Reputation: 359
So I need to clone entire instance via AWS SDK for Python (boto3). But my instance have more that 5 millions objects so calling objects_response = client.list_objects_v2(Bucket=bucket_name)
recursivly and then perform a copy on each file is taking too much time and not secure due to process fail and starting over with that amount of files. So how to make it in a fast and more secure way?
Upvotes: 0
Views: 291
Reputation: 270134
AWS CLI s3 sync
The AWS Command-Line Interface (CLI) aws s3 sync
command can copy S3 objects in parallel.
You can adjust the settings to enable more simultaneous copies via the AWS CLI S3 Configuration file.
The sync
command uses CopyObject()
to copy objects, which tells S3 to copy the objects between buckets. Therefore, no data is downloaded/uploaded -- it just sends commands to S3 to manage the copy.

┄┄┄┄┄┄

• **Given task 1**:
Decide whether each statement agrees with the S3 copying thread above. For each, answer yes or no and quote the deciding words. (a) The aws s3 sync command copies objects one at a time. (b) The sync command downloads the data and then uploads it again. (c) The number of simultaneous copies can be raised through the AWS CLI S3 Configuration file.
• **Given task 2**:
Extend the S3 copying thread above, picking up right after its final sentence.

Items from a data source
┄┄┄┄┄┄

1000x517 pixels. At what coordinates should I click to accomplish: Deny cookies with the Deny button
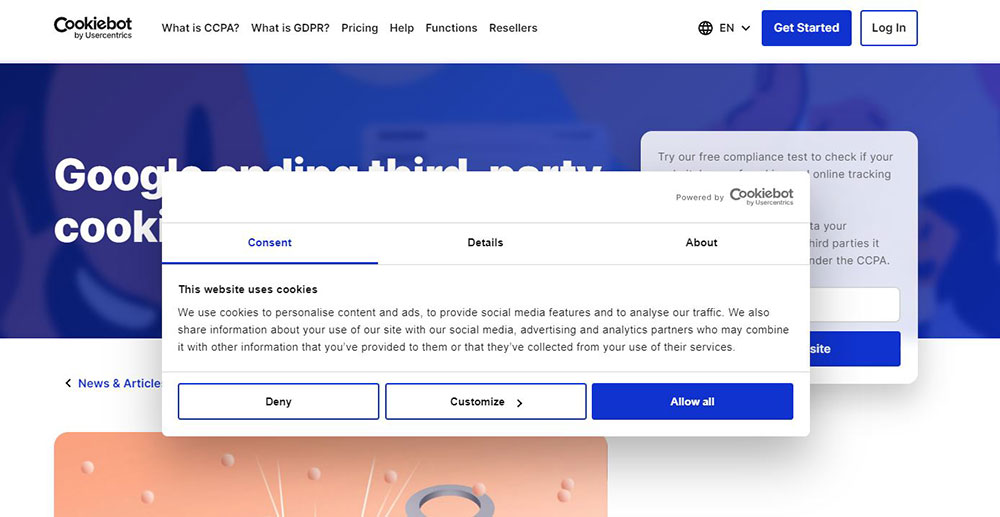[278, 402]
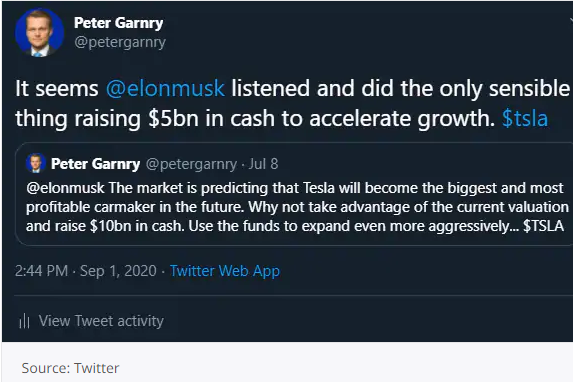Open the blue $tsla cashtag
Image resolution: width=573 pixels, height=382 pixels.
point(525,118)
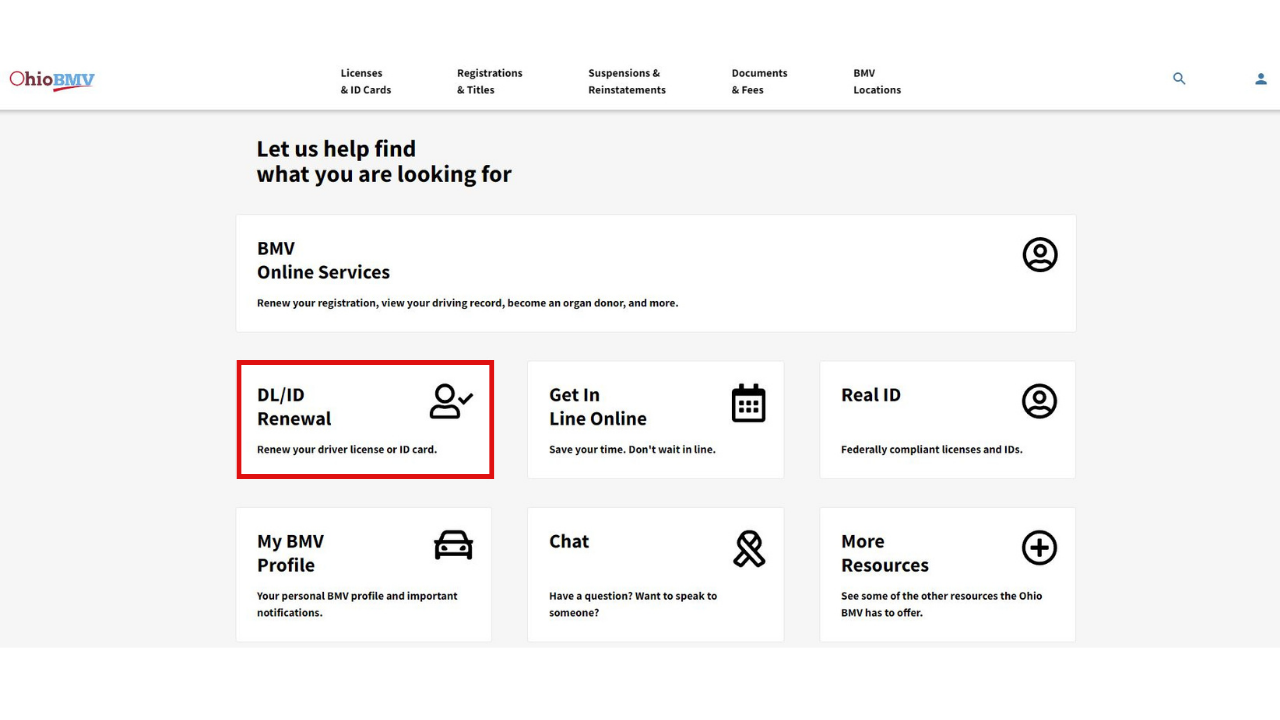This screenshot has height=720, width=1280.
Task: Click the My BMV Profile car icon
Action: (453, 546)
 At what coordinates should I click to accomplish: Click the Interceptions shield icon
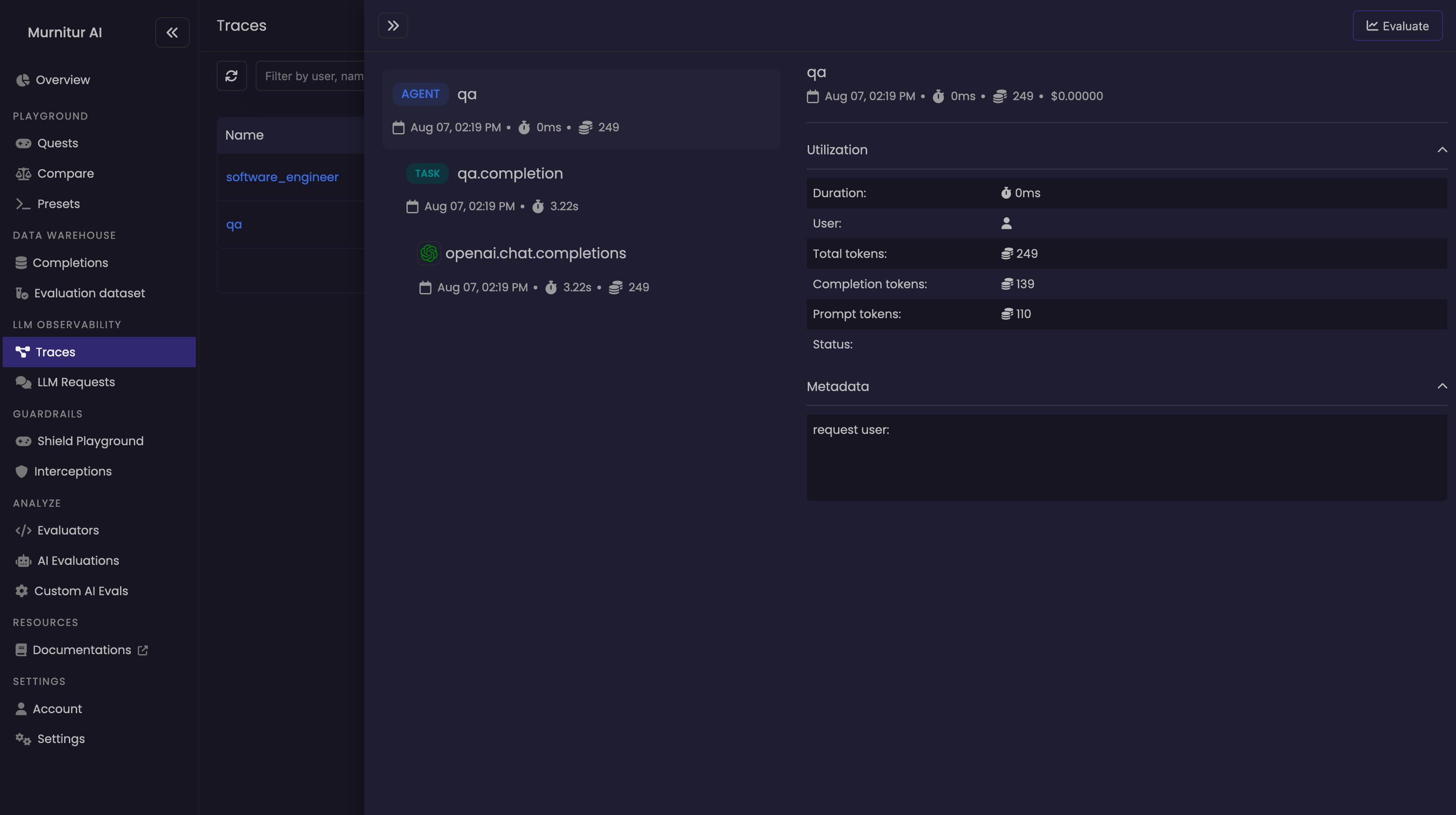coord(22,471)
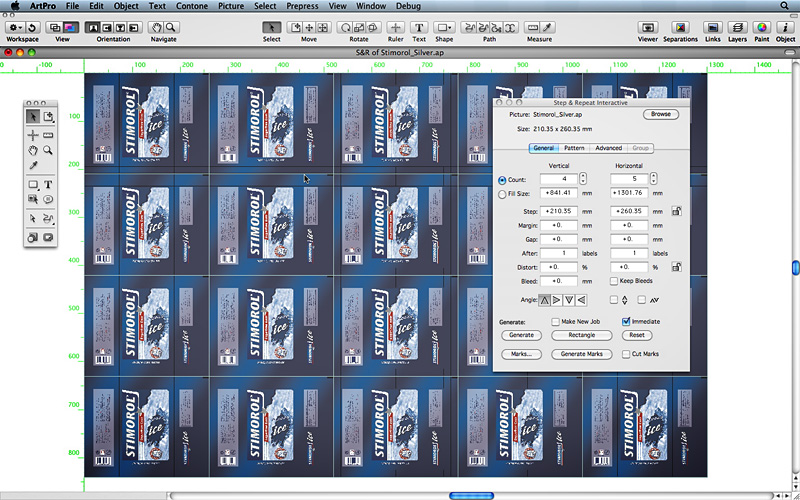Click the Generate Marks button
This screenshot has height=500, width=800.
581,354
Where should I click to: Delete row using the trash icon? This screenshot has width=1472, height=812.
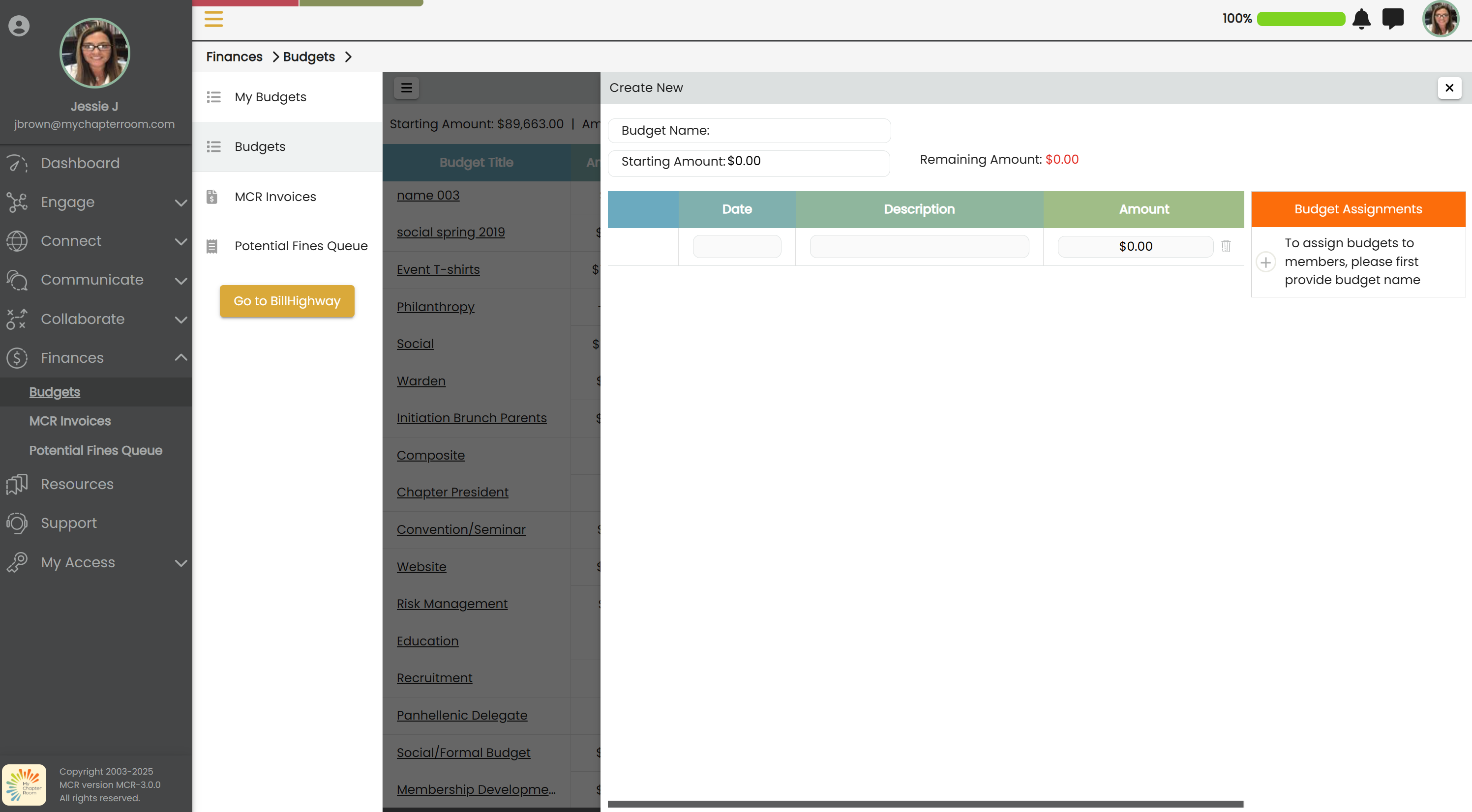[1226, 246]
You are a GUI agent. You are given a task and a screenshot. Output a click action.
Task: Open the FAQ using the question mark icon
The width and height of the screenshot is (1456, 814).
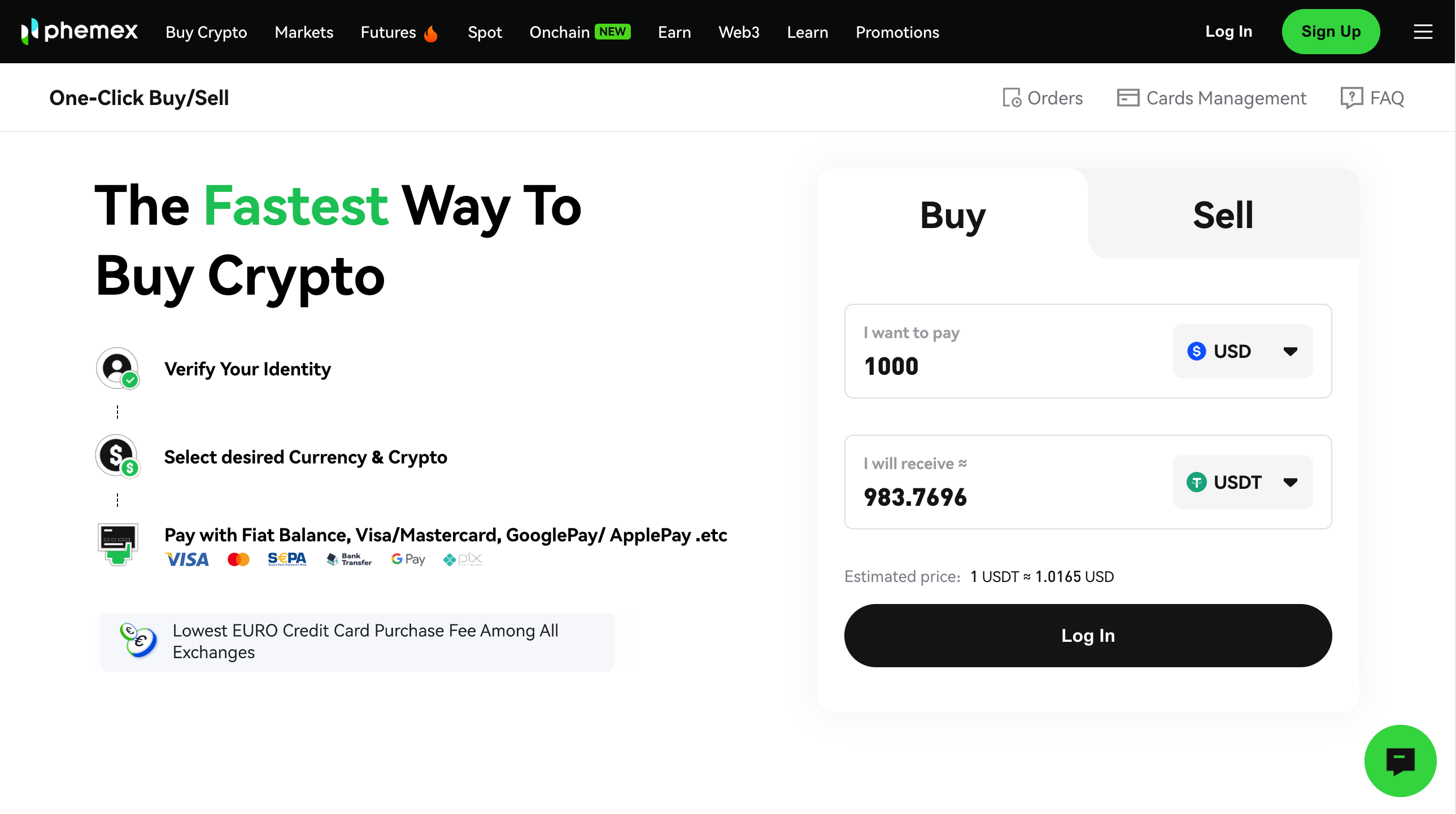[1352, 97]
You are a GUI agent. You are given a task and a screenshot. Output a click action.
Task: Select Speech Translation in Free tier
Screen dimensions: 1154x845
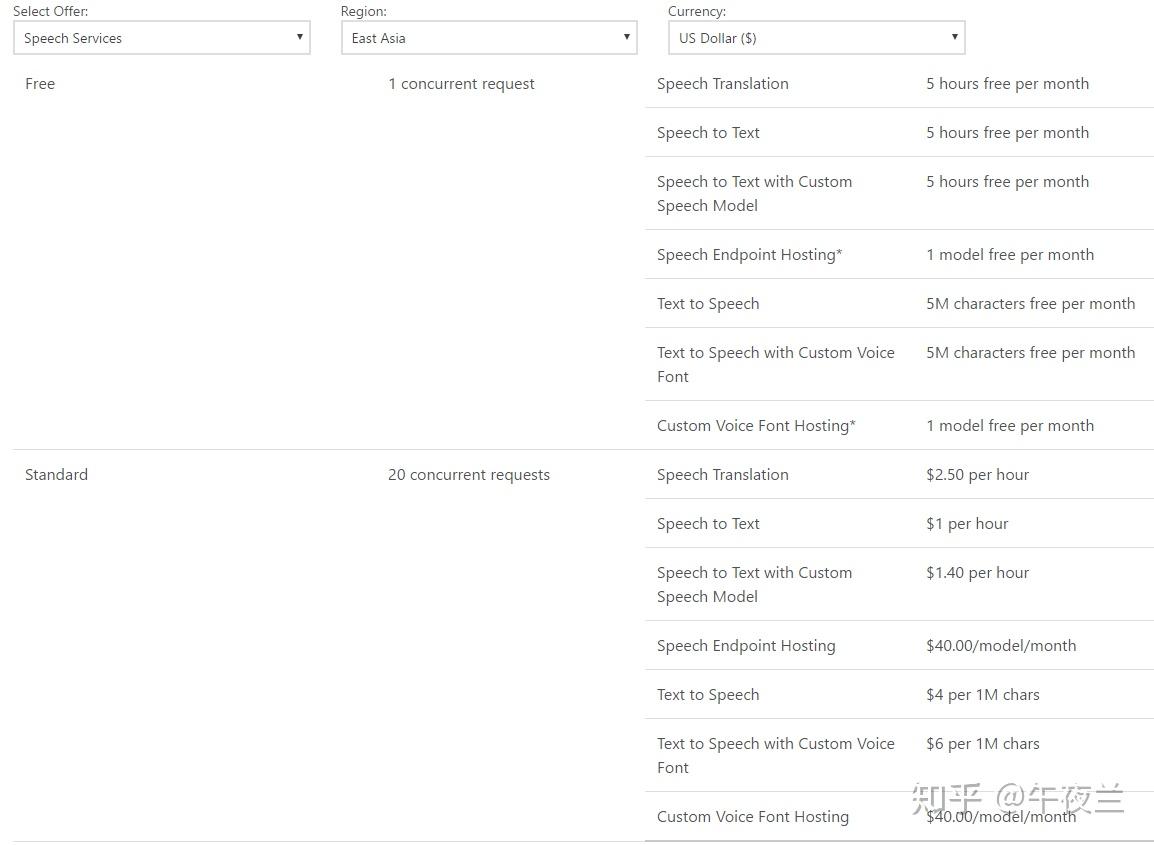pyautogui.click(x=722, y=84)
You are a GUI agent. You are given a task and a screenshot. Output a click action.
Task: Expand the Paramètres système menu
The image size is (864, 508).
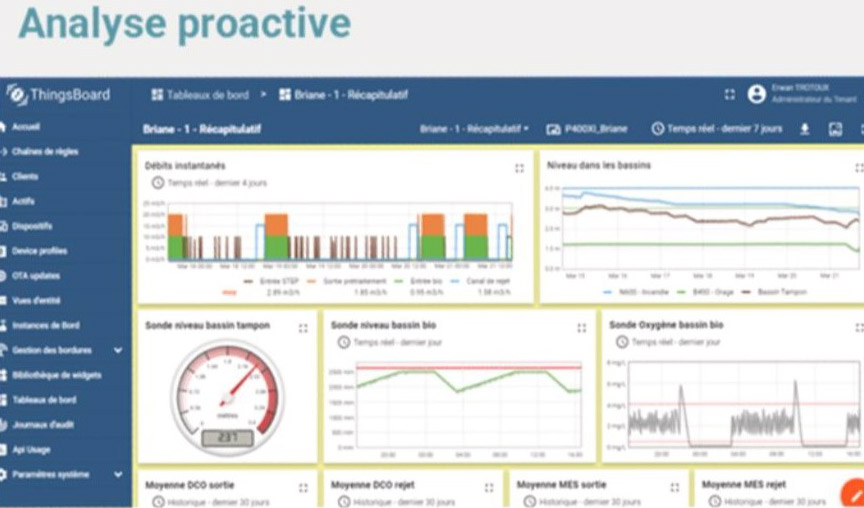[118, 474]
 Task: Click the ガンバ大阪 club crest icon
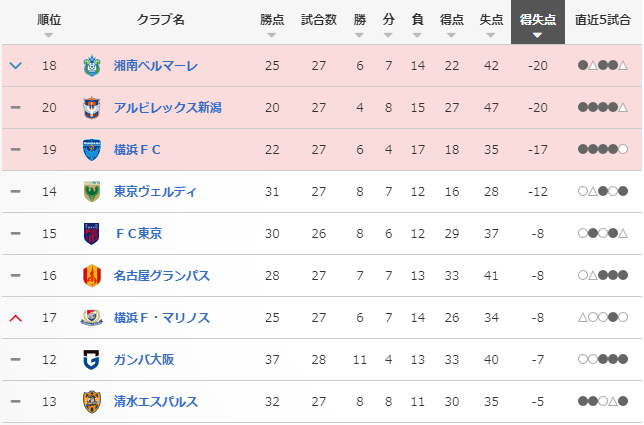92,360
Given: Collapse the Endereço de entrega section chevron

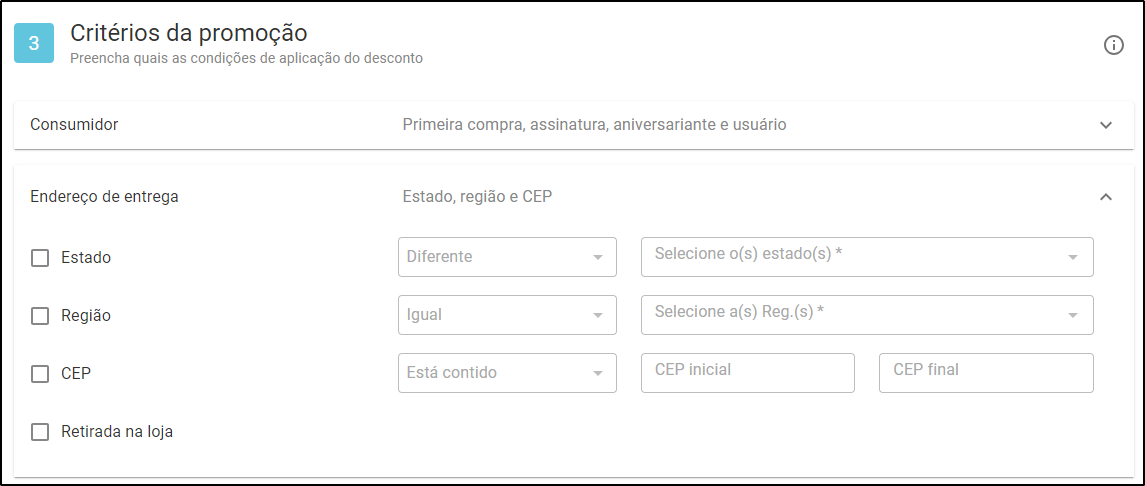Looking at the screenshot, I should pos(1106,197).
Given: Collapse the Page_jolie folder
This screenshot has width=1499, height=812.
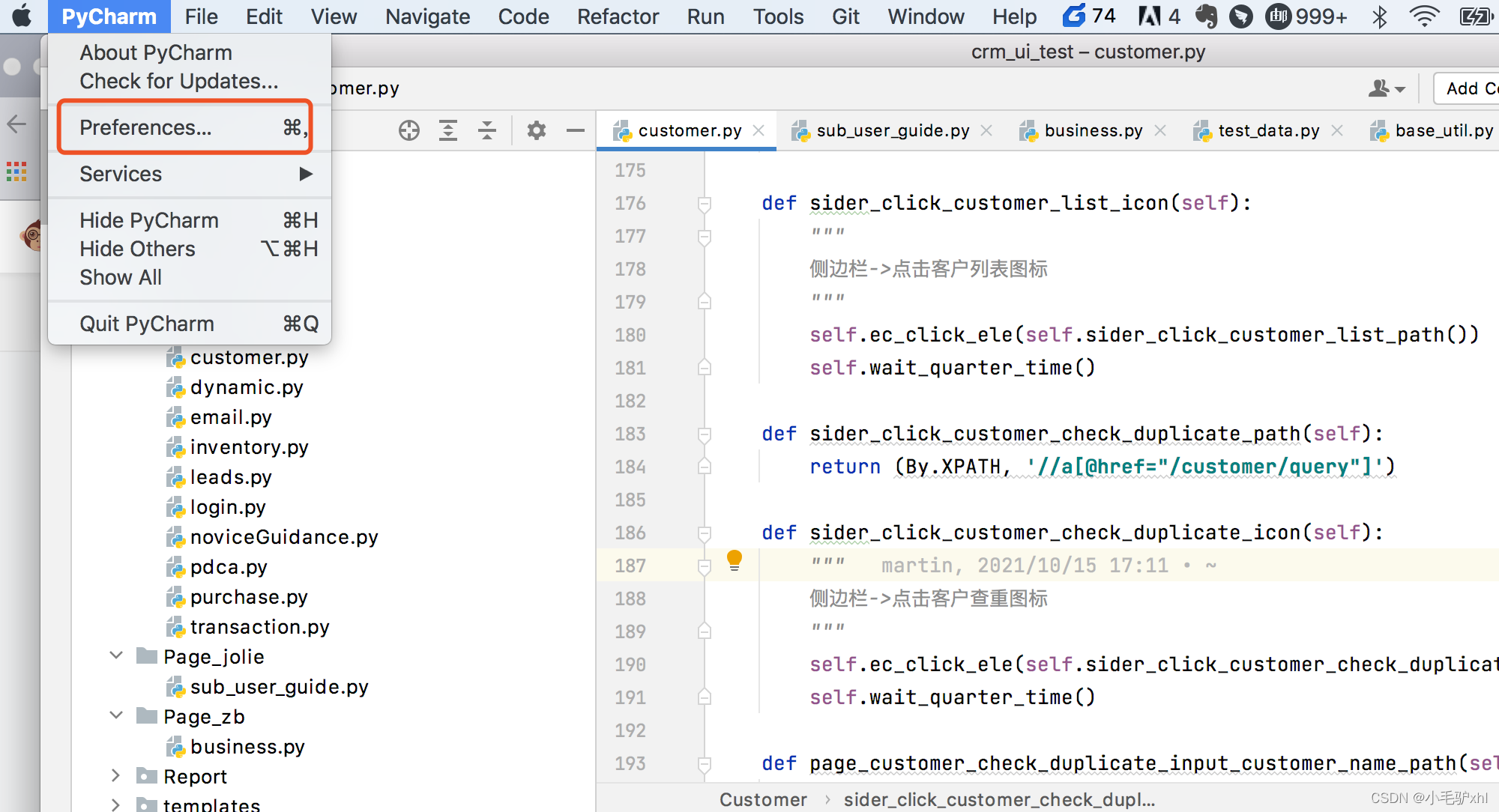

┄┄┄┄┄┄

• **Reply 1**:
(a) No: "command can copy S3 objects in parallel."
(b) No: "Therefore, no data is downloaded/uploaded"
(c) Yes: "You can adjust the settings to enable more simultaneous copies via the AWS CLI S3 Configuration file."

• **Reply 2**:
Running the sync
command from an Amazon EC2 instance will reduce network latency, resulting in a faster copy (especially for many, smaller objects).
You could improve copy speed by running several copies of aws s3 sync
(preferably from multiple computers). For example, each could be responsible for copying a separate sub-directory.
See also: Improve transfer performance of sync command in Amazon S3
Amazon S3 Batch Operations
Amazon S3 itself can also perform a Copy operation on a large number of files by using Amazon S3 Batch Operations:
The entire process will be managed by Amazon S3.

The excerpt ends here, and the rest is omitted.